*** DATA EXTRACTS
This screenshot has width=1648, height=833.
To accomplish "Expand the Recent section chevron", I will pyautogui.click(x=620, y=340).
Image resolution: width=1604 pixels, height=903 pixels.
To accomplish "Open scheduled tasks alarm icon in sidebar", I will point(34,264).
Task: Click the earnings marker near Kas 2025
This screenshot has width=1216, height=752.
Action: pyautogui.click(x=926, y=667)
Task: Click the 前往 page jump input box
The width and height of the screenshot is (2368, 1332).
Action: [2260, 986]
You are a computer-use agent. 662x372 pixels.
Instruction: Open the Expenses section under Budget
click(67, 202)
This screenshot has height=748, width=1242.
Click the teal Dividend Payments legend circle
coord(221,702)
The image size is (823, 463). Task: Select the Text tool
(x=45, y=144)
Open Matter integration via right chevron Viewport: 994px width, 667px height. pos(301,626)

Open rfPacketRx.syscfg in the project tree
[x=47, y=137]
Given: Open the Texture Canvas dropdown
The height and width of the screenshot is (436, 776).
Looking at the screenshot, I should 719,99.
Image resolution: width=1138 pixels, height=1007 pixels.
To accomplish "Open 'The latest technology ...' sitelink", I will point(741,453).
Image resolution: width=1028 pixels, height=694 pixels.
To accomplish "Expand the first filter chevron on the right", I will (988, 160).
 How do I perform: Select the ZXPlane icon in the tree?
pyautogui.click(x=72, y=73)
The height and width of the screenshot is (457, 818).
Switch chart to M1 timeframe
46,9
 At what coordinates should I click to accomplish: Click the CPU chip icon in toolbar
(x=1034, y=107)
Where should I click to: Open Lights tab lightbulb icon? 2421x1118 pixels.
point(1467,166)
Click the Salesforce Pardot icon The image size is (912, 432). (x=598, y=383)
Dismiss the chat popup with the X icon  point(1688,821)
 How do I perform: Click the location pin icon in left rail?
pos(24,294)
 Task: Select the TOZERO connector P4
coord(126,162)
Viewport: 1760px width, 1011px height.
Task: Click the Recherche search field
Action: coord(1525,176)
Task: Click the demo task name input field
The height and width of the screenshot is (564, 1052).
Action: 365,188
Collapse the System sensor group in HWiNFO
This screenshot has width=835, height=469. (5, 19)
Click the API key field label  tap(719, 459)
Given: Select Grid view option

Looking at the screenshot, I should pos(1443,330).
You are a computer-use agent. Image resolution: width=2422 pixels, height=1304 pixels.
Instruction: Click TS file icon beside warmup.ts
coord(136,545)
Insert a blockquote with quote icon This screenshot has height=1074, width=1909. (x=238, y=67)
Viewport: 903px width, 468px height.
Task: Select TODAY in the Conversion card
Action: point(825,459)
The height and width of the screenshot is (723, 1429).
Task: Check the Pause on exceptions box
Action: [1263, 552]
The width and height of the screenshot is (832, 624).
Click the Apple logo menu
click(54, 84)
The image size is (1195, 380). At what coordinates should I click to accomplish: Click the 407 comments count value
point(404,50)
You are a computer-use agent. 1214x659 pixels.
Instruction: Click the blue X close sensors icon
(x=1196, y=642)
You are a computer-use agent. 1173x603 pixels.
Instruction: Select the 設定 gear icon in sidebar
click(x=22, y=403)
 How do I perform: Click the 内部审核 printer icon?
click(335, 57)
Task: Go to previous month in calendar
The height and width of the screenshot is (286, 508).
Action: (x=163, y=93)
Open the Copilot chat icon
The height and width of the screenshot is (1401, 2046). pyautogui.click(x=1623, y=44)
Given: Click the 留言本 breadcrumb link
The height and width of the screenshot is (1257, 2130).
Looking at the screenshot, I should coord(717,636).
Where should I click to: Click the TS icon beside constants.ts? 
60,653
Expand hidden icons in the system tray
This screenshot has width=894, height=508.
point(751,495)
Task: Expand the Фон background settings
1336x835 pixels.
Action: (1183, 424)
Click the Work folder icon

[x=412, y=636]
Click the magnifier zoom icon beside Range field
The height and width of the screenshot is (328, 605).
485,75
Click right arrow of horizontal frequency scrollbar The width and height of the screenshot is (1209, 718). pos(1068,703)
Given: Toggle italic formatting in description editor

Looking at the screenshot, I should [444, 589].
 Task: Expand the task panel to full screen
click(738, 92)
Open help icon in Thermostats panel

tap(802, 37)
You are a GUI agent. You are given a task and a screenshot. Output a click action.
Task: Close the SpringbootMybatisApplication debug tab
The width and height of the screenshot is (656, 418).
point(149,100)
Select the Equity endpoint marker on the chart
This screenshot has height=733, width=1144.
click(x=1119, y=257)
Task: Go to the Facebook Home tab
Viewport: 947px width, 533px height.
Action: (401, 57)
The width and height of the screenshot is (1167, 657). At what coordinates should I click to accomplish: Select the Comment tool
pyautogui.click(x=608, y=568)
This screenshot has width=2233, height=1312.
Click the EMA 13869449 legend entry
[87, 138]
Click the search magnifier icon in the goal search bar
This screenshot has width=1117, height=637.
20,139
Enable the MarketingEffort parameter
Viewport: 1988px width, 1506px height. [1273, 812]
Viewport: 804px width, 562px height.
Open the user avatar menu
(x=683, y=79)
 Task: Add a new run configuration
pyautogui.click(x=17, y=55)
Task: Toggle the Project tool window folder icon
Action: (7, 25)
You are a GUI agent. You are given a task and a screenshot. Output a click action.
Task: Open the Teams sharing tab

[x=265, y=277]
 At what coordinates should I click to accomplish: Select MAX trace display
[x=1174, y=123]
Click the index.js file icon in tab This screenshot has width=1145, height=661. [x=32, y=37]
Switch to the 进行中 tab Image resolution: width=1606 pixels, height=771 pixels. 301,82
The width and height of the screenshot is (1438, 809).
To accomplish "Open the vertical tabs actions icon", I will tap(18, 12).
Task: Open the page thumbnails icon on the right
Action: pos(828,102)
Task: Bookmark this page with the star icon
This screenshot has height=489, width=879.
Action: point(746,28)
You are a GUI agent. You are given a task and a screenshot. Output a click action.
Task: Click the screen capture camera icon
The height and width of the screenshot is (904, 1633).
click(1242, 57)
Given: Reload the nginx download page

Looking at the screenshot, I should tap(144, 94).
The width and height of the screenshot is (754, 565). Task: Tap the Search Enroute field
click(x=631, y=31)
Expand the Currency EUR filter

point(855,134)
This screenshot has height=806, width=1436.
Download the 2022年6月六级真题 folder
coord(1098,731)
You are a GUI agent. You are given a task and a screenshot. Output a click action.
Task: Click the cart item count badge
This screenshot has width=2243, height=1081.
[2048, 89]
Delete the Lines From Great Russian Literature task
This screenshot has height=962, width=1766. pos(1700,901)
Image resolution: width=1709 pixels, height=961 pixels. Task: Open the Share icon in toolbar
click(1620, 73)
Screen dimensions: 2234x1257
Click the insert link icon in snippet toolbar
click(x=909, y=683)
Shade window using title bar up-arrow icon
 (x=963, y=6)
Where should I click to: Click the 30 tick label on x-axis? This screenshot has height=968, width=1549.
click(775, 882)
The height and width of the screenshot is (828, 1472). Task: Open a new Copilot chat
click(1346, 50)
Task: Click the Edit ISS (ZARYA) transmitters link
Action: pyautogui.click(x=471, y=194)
******
» ASSIGNED TASK
Reproduce the records exactly as they appear.

» SOLUTION TO THIS EXERCISE
This screenshot has width=1648, height=833.
To accomplish "Expand the Recent section chevron", I will pyautogui.click(x=620, y=340).
Image resolution: width=1604 pixels, height=903 pixels.
To accomplish "Open scheduled tasks alarm icon in sidebar", I will point(34,264).
Task: Click the earnings marker near Kas 2025
This screenshot has width=1216, height=752.
Action: pyautogui.click(x=926, y=667)
Task: Click the 前往 page jump input box
The width and height of the screenshot is (2368, 1332).
Action: [2260, 986]
You are a computer-use agent. 662x372 pixels.
Instruction: Open the Expenses section under Budget
click(67, 202)
This screenshot has height=748, width=1242.
Click the teal Dividend Payments legend circle
coord(221,702)
The image size is (823, 463). Task: Select the Text tool
(x=45, y=144)
Open Matter integration via right chevron Viewport: 994px width, 667px height. pos(301,626)

Open rfPacketRx.syscfg in the project tree
[x=47, y=137]
Given: Open the Texture Canvas dropdown
The height and width of the screenshot is (436, 776).
Looking at the screenshot, I should 719,99.
Image resolution: width=1138 pixels, height=1007 pixels.
To accomplish "Open 'The latest technology ...' sitelink", I will point(741,453).
Image resolution: width=1028 pixels, height=694 pixels.
To accomplish "Expand the first filter chevron on the right", I will (988, 160).
 How do I perform: Select the ZXPlane icon in the tree?
pyautogui.click(x=72, y=73)
The height and width of the screenshot is (457, 818).
Switch chart to M1 timeframe
46,9
 At what coordinates should I click to accomplish: Click the CPU chip icon in toolbar
(x=1034, y=107)
Where should I click to: Open Lights tab lightbulb icon? 2421x1118 pixels.
point(1467,166)
Click the Salesforce Pardot icon The image size is (912, 432). (x=598, y=383)
Dismiss the chat popup with the X icon  point(1688,821)
 How do I perform: Click the location pin icon in left rail?
pos(24,294)
 Task: Select the TOZERO connector P4
coord(126,162)
Viewport: 1760px width, 1011px height.
Task: Click the Recherche search field
Action: coord(1525,176)
Task: Click the demo task name input field
The height and width of the screenshot is (564, 1052).
Action: 365,188
Collapse the System sensor group in HWiNFO
This screenshot has width=835, height=469. (5, 19)
Click the API key field label  tap(719, 459)
Given: Select Grid view option

Looking at the screenshot, I should pos(1443,330).
You are a computer-use agent. Image resolution: width=2422 pixels, height=1304 pixels.
Instruction: Click TS file icon beside warmup.ts
coord(136,545)
Insert a blockquote with quote icon This screenshot has height=1074, width=1909. (x=238, y=67)
Viewport: 903px width, 468px height.
Task: Select TODAY in the Conversion card
Action: point(825,459)
The height and width of the screenshot is (723, 1429).
Task: Check the Pause on exceptions box
Action: [1263, 552]
The width and height of the screenshot is (832, 624).
Click the Apple logo menu
click(54, 84)
The image size is (1195, 380). At what coordinates should I click to accomplish: Click the 407 comments count value
point(404,50)
You are a computer-use agent. 1214x659 pixels.
Instruction: Click the blue X close sensors icon
(x=1196, y=642)
You are a computer-use agent. 1173x603 pixels.
Instruction: Select the 設定 gear icon in sidebar
click(x=22, y=403)
 How do I perform: Click the 内部审核 printer icon?
click(335, 57)
Task: Go to previous month in calendar
The height and width of the screenshot is (286, 508).
Action: (x=163, y=93)
Open the Copilot chat icon
The height and width of the screenshot is (1401, 2046). pyautogui.click(x=1623, y=44)
Given: Click the 留言本 breadcrumb link
The height and width of the screenshot is (1257, 2130).
Looking at the screenshot, I should coord(717,636).
Where should I click to: Click the TS icon beside constants.ts? 
60,653
Expand hidden icons in the system tray
This screenshot has width=894, height=508.
point(751,495)
Task: Expand the Фон background settings
1336x835 pixels.
Action: (1183, 424)
Click the Work folder icon

[x=412, y=636]
Click the magnifier zoom icon beside Range field
The height and width of the screenshot is (328, 605).
485,75
Click right arrow of horizontal frequency scrollbar The width and height of the screenshot is (1209, 718). pos(1068,703)
Given: Toggle italic formatting in description editor

Looking at the screenshot, I should [444, 589].
 Task: Expand the task panel to full screen
click(738, 92)
Open help icon in Thermostats panel

tap(802, 37)
You are a GUI agent. You are given a task and a screenshot. Output a click action.
Task: Close the SpringbootMybatisApplication debug tab
The width and height of the screenshot is (656, 418).
point(149,100)
Select the Equity endpoint marker on the chart
This screenshot has height=733, width=1144.
click(x=1119, y=257)
Task: Go to the Facebook Home tab
Viewport: 947px width, 533px height.
Action: (401, 57)
The width and height of the screenshot is (1167, 657). At what coordinates should I click to accomplish: Select the Comment tool
pyautogui.click(x=608, y=568)
This screenshot has width=2233, height=1312.
Click the EMA 13869449 legend entry
[87, 138]
Click the search magnifier icon in the goal search bar
This screenshot has width=1117, height=637.
20,139
Enable the MarketingEffort parameter
Viewport: 1988px width, 1506px height. [1273, 812]
Viewport: 804px width, 562px height.
Open the user avatar menu
(x=683, y=79)
 Task: Add a new run configuration
pyautogui.click(x=17, y=55)
Task: Toggle the Project tool window folder icon
Action: (7, 25)
You are a GUI agent. You are given a task and a screenshot. Output a click action.
Task: Open the Teams sharing tab

[x=265, y=277]
 At what coordinates should I click to accomplish: Select MAX trace display
[x=1174, y=123]
Click the index.js file icon in tab This screenshot has width=1145, height=661. [x=32, y=37]
Switch to the 进行中 tab Image resolution: width=1606 pixels, height=771 pixels. 301,82
The width and height of the screenshot is (1438, 809).
To accomplish "Open the vertical tabs actions icon", I will tap(18, 12).
Task: Open the page thumbnails icon on the right
Action: pos(828,102)
Task: Bookmark this page with the star icon
This screenshot has height=489, width=879.
Action: point(746,28)
You are a GUI agent. You are given a task and a screenshot. Output a click action.
Task: Click the screen capture camera icon
The height and width of the screenshot is (904, 1633).
click(1242, 57)
Given: Reload the nginx download page

Looking at the screenshot, I should tap(144, 94).
The width and height of the screenshot is (754, 565). Task: Tap the Search Enroute field
click(x=631, y=31)
Expand the Currency EUR filter

point(855,134)
This screenshot has height=806, width=1436.
Download the 2022年6月六级真题 folder
coord(1098,731)
You are a GUI agent. You are given a task and a screenshot. Output a click action.
Task: Click the cart item count badge
This screenshot has width=2243, height=1081.
[2048, 89]
Delete the Lines From Great Russian Literature task
This screenshot has height=962, width=1766. pos(1700,901)
Image resolution: width=1709 pixels, height=961 pixels. Task: Open the Share icon in toolbar
click(1620, 73)
Screen dimensions: 2234x1257
Click the insert link icon in snippet toolbar
click(x=909, y=683)
Shade window using title bar up-arrow icon
 (x=963, y=6)
Where should I click to: Click the 30 tick label on x-axis? This screenshot has height=968, width=1549.
click(775, 882)
The height and width of the screenshot is (828, 1472). Task: Open a new Copilot chat
click(1346, 50)
Task: Click the Edit ISS (ZARYA) transmitters link
Action: pyautogui.click(x=471, y=194)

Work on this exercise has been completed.